Their passage through the long and narrow Strait of Magellan, seventeen weeks of struggle against strong and contrary winds was particularly gruelling as far as the under-officered and ill-equipped Swallow was concerned. She was in bad shape and continuously lagged behind as Carteret urged that she should be sent home. 

Wallis replied that, since their orders tasked the Swallow with accompanying the Dolphin, she would have to do so for as long as possible. He promised to wait when Swallow fell behind, and offer assistance if necessary, but three weeks later off Cape Pillar at the western exit of the strait the two vessels separated in conditions which discouraged Wallis from waiting in the vicinity. 
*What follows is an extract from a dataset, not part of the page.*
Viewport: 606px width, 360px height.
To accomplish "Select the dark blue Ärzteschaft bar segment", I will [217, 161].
To Wallis, this was, in effect, a happy accident. To Carteret, who had grievances over supplies being carried aboard the larger vessel, it bordered on desertion. While Carteret suspected he had been abandoned, the explanation lies in the combination of the weather conditions and the different sailing qualities of the two vessels, which then went on to complete their voyages independently. 

Carteret crossed the Pacific further south than anyone to that time in an unsuccessful search for Davis Land, discovering Pitcairn Island, and made the first European sighting of the New Hebrides since Mendaña two hundred years earlier, though he did not identify islands. In the process, he sliced a fair chunk off the notional undiscovered continent and subsequently carried out useful surveys around New Britain.